Na manhã desta quarta-feira, 11 de fevereiro, o Papa Leão XIV deu continuidade ao ciclo de catequeses sobre o Concílio Vaticano II. Diante de fiéis reunidos na Sala Paulo VI, o Santo Padre centrou sua reflexão na Constituição Dogmática Dei Verbum, reforçando o papel da Revelação Divina como o coração pulsante da vida eclesial.
Para o Papa, a Sagrada Escritura não pode ser reduzida a um registro histórico ou a um manual de normas. Ela é, em sua essência, a voz de um Deus que se revela ao ser humano como um amigo.

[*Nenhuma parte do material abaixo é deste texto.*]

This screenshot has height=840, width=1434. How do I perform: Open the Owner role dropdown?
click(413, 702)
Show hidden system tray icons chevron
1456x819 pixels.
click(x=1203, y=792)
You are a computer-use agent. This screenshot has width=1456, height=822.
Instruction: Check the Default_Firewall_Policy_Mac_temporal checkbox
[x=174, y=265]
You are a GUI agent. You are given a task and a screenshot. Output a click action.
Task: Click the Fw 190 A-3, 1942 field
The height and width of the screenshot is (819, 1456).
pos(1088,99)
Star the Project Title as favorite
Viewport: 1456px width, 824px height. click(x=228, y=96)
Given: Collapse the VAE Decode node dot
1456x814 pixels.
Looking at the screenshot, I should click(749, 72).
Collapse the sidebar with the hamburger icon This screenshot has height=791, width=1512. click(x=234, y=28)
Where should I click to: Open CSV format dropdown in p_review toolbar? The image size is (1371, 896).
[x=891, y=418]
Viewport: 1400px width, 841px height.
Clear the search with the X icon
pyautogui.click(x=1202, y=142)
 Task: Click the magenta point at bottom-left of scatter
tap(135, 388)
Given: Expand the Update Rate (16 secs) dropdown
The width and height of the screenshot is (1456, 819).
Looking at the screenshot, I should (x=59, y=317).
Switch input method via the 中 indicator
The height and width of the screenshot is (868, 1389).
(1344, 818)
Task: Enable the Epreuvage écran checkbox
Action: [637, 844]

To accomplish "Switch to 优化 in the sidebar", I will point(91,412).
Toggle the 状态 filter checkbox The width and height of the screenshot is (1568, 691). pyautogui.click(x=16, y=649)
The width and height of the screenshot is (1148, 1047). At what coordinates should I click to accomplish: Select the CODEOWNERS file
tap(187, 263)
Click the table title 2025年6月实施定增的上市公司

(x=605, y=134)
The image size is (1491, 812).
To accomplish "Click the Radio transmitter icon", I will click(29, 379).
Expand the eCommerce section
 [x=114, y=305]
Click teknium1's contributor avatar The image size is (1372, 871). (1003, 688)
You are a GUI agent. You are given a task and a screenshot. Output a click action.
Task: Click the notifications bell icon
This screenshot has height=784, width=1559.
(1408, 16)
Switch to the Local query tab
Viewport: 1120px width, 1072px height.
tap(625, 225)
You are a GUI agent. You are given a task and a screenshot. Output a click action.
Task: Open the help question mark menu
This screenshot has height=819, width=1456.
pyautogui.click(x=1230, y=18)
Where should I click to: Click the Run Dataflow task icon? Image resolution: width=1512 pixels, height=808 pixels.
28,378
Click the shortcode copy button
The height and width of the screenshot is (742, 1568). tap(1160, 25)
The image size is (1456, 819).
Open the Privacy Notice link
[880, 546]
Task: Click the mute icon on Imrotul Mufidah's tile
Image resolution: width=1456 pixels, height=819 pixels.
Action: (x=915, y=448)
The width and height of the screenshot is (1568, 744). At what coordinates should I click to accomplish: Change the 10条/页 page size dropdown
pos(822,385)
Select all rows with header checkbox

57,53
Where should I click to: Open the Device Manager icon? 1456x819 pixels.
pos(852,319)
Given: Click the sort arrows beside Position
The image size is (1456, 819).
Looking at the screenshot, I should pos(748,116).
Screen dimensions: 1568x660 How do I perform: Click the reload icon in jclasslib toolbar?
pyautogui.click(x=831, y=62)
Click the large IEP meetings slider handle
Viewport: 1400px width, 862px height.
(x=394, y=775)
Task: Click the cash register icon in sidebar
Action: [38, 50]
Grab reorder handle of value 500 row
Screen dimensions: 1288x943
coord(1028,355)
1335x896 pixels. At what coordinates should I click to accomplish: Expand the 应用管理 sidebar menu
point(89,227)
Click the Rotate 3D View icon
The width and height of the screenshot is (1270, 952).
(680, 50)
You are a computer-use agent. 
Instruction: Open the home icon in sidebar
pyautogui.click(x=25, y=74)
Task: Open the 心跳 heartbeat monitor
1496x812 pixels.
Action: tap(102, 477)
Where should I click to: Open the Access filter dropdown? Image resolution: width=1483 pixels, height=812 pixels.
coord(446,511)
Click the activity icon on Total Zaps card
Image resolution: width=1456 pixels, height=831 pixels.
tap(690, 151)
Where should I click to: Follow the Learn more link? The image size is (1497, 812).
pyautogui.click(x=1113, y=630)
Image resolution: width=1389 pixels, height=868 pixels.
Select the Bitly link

A Igreja como habitat da Palavra
O Pontífice explicou que a Bíblia não nasceu no isolamento, mas no seio do Povo de Deus. Por isso, seu entendimento pleno só acontece dentro da comunidade cristã.
“A Bíblia tem seu habitat natural na Igreja”, afirmou o Papa, alertando que a leitura orante e comunitária é o que impede interpretações distorcidas e garante que o texto sagrado se torne, de fato, um encontro vivo com Cristo.
E lembrou que “a Constituição Dei Verbum nos apresentou a Revelação como um diálogo, em que Deus fala aos homens como amigos. Isto acontece quando lemos a Bíblia numa atitude interior de oração: então Deus vem ao nosso encontro e entra em diálogo conosco“.
Alimento extraordinário e medicina revigorante
Leão XIV usou metáforas potentes para descrever o impacto da Escritura na vida espiritual:
- Nos momentos de força: Ela é o “alimento extraordinário” que sustenta a caminhada.
- Nos momentos de fraqueza: Ela atua como “medicina revigorante”, capaz de curar as feridas da alma e elevar o coração ao diálogo com o Pai.
“A leitura orante da Palavra de Deus torna-se, nos momentos de fraqueza, um remédio revigorante. Convido-vos a intensificar o diálogo amigável com o Pai, haurindo dele luz e conforto”, Papa Leão XIV.